Living trusts and wills are estate will planning documents used to provide guidelines for the distribution of assets in an estate after demise of the estate owner. It is important for individuals to have as much information as possible about the various options available for creating an estate plan. This article addresses a few commonly asked questions about living trusts and wills for those keen on protecting their assets posthumously.
Why Are Living Trusts More Expensive To Establish Than Will Documents?
The immediate cost of establishing a living trust is often higher than that of creating a will document. This is often an issue of concern for individuals who may feel that the lawyer is trying to rip them off.

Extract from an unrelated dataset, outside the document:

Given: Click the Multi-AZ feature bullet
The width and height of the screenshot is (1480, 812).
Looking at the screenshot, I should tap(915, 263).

The extra cost of trust establishment stems from the nature of activities that have to be undertaken prior to establishing a trust. For a trust to be established, the assets in question have to be transferred to a trustee. This process requires a settler to prepare relevant documents for the transfer stock certificates, title deeds, changing the registration on bank accounts and deposit certificates, and so on.

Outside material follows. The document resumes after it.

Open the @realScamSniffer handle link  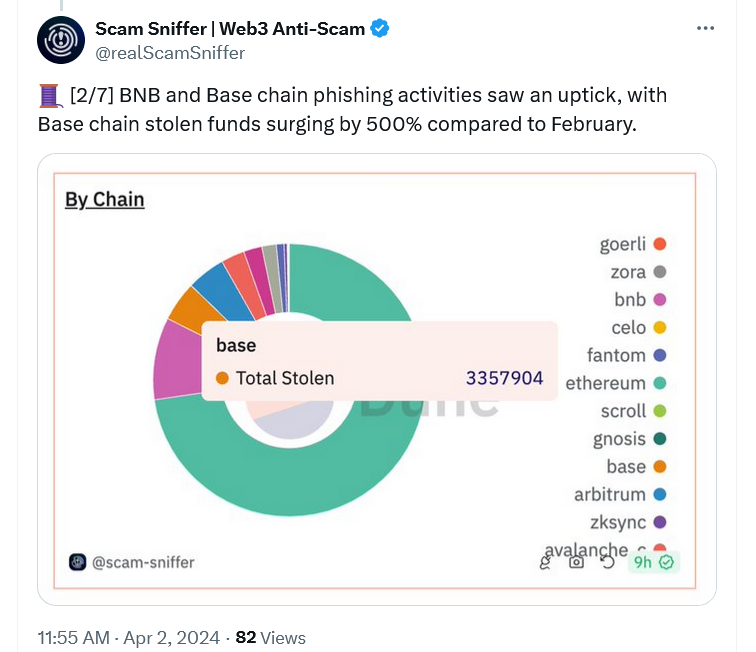[x=169, y=52]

In contrast, establishment of a will only requires the estate owner to draft and sign a written document in the presence of witnesses. This document provides details of how the estate in question should be executed in the event of death.
Is It More Difficult To Successfully Challenge A Living Trust In Court?

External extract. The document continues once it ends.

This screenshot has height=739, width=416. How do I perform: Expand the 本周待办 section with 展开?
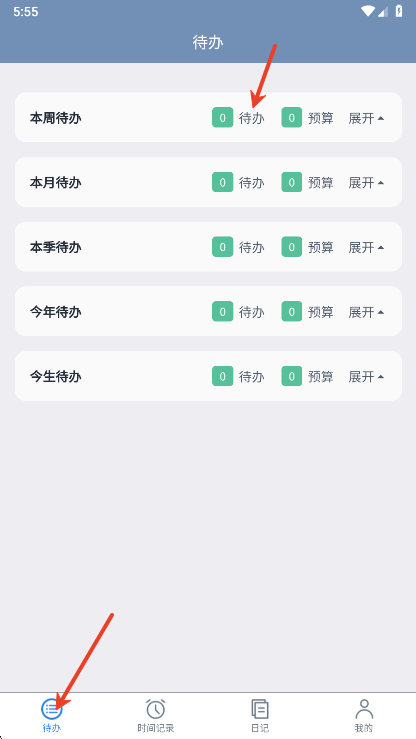click(366, 118)
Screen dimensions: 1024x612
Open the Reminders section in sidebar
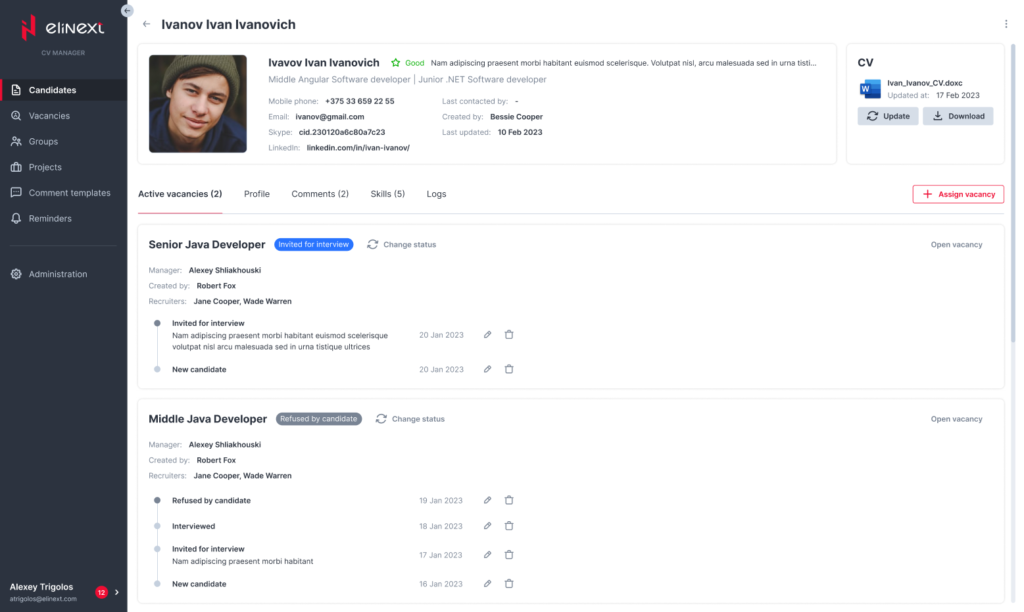(x=50, y=218)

When it comes to challenging estate planning documents in court, an estate owner can only hope that none of their relatives, friends, or associates will want to contest their wishes.
Both trusts and wills are often challenged on grounds of incapacitation. However, chances of success with trust contestation are lower. This stems from the fact that the estate owner continues to have an active involvement with the trust once it has been established in the form of property transfers in and out of the trust as well as amendments to the trust. This involvement is prime face evidence of the mental competence of the estate owner throughout the life of the trust.
Can Will Documents And Living Trusts Be Used Simultaneously?
Living trusts and wills are both estate planning documents. The establishment of one does not eliminate the need for the other. In a large number of cases, estate owners do not transfer all their assets into the living trust for various reasons. It therefore becomes necessary for the estate owner to establish a will document for assets not transferred into the trust.